Mejor, por ejemplo, para reducir al mínimo cuando no a la erradicación definitiva de la pobreza extrema. Esta, por si se han olvidado, se mantiene casi intacta en el Perú. Tan es así que no hace mucho, el mismísimo ministro de Economía y Finanzas, Alonso Segura, reveló que si en algo ha disminuído la pobreza, es simplemente porque el gobierno financia en un 87 por ciento, sí en un 87 por ciento, los llamados programas sociales y los servicios básicos del Estado. Esos programas sociales se llaman en estos tiempos «Juntos» y «Pensión 65». Antes tenían otros nombres y se otorgaban con otras modalidades. Significa, en consecuencia, que si alguien, interpretando el neoliberalismo radical, hace desaparecer esa ayuda a quienes menos tienen o no tienen nada, la extrema pobreza rebrotaría con consecuencias que es de imaginar.

El mismo Segura y de esto no hace mucho, explicó que la reducción de la pobreza no se sustentaba en el crecimiento económico del país. Apenas en un 15 por ciento. De tal manera que al parecer quién sea el que gobierne después del 28 de julio del año en curso, tendrá para escoger dos caminos: uno el de continuar dando que comer a los más olvidados, a costa del erario público; otro, poniendo en marcha una política de Estado que haga posible empleo digno, que es sinónimo de salario justo y condiciones sociales que hagan posible una vida decorosa del trabajador y de su familia. La tarea, es cierto, titánica, propia de gente talentosa, preparada para un gobierno con justicia para todos. Significaría desterrar para siempre, la perversa política puesta en práctica a partir de los noventa del siglo pasado, cuando el autócrata de entonces, Alberto Fujimori, echó a la calle a casi medio millón de trabajadores del sector estatal, hizo trizas las normas laborales que amparaban los derechos de obreros, empleados y profesionales y dio inicio a a la ocupación informal, fenómeno que provocó que millones de personas, jóvenes y adultos, invadieran jirones y avenidas para expender lo que sea. La lucha por el pan de cada día llevó a la gente a situaciones humillantes nunca antes vistas.

En estos momentos y cuando falta muy poco para ir a las urnas, la ciudadanía tiene presente lo ocurrido en esos años, entre otros hechos, como la corrupción imperante, la misma que se extendió en tal forma que llegó a manchar el honor del uniforme militar y policial, que desvirtuó el concepto de administración de justicia y que prostituyó la organización barrial, haciendo que los sectores populares, entregaran su decencia cívica por dádivas, por prebendas. Es decir, de la misma forma como ahora la sucesora de la dinastía fujimorista viene realizando sin vergüenza alguna. Negando lo que es evidente y llevando a la población a una forma de vida, donde la vileza y la deshonra no tienen sentido. El pudor, el decoro, están demás. El oportunismo es carta mayor.
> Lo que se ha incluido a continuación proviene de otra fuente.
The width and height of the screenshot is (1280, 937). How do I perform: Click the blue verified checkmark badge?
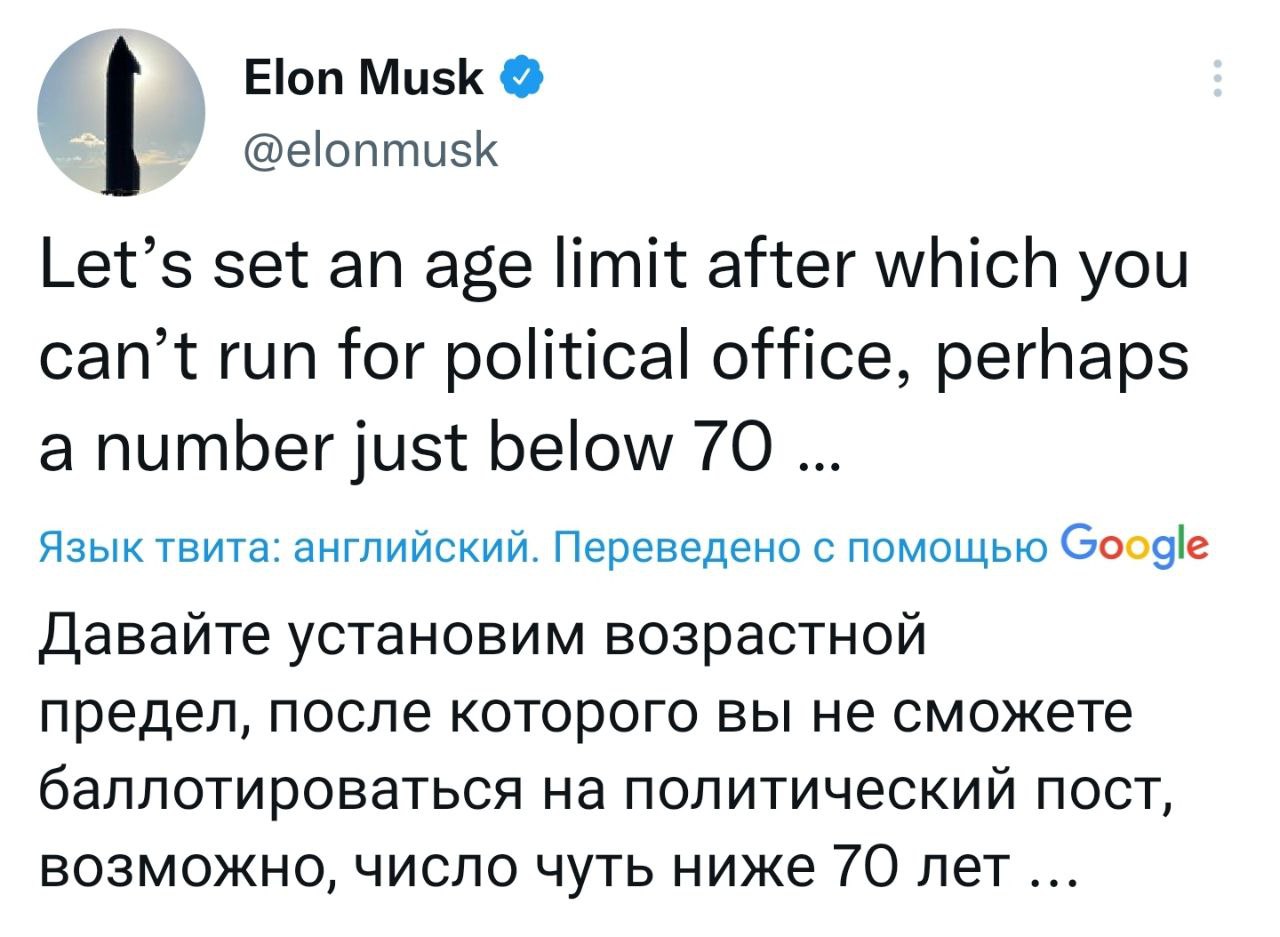click(x=521, y=77)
Sí así fuera, que la ciudadanía mayoritaria no olvida ese estado de podredumbre política, resulta de su deber ir a los lugares de votación por un cambio real en el gobierno. Tener en cuenta que si el desafío consiste en crear y fortalecer vínculos positivos entre participación política y equidad, entonces debe llevar su voluntad soberana para promover una distribución justa de presencia social y presencia frente al Estado en la demanda de los agentes sociales por asignación y uso de recursos: trátese de recursos físicos, económicos, culturales o de poder.
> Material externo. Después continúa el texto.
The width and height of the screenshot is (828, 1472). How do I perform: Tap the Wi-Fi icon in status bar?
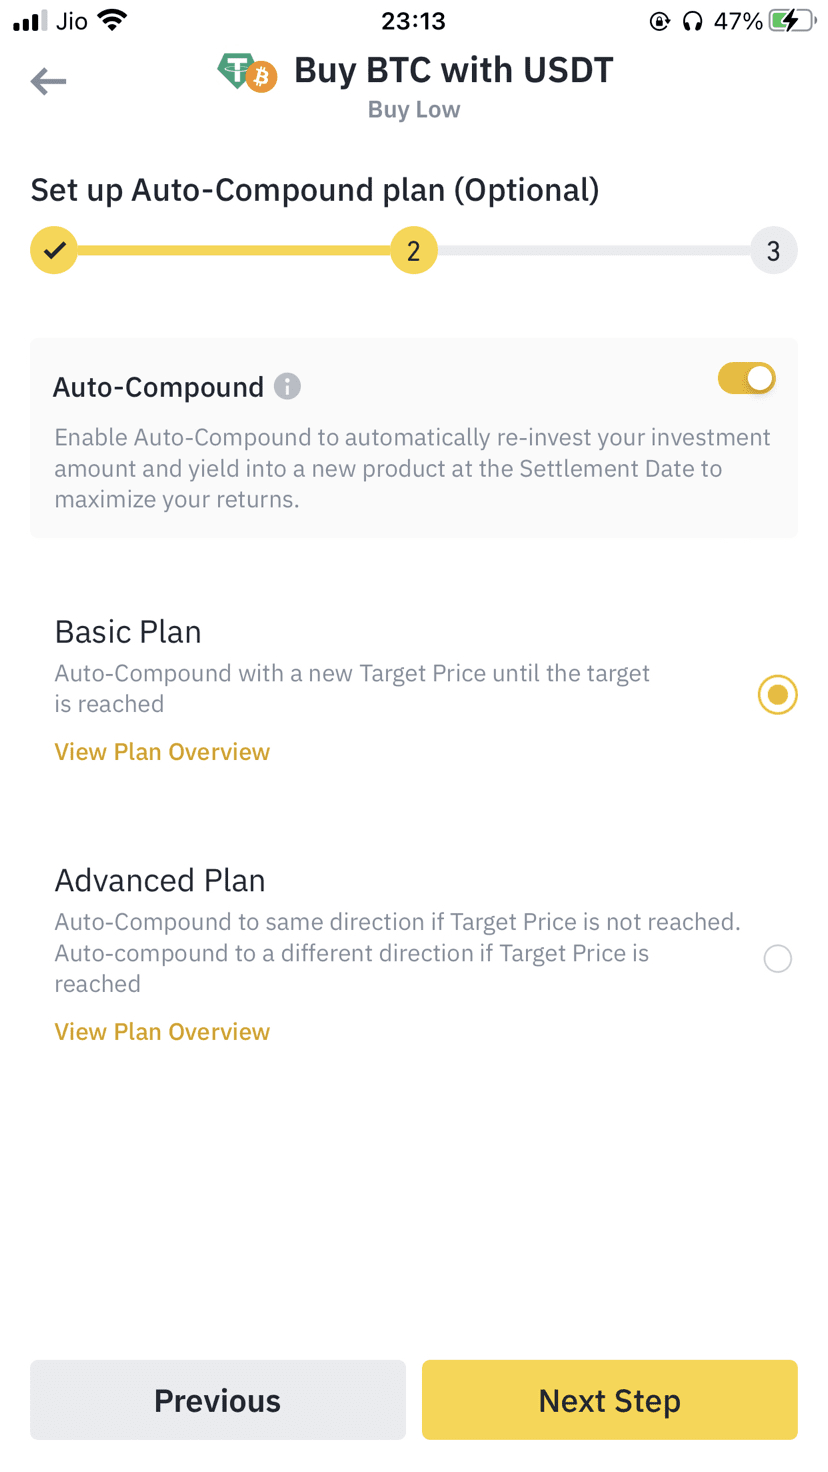(113, 20)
La vasta experiencia en nuestro país muestra que una distribución equitativa de recursos no podrá hacerse efectiva si no se cuenta, complementariamente, con una distribución más equitativa del poder de decidir sobre el uso de los recursos. He allí la responsabilidad que tenemos todos, si pensamos en un cambio que lleve a la nación hacia un destino mejor.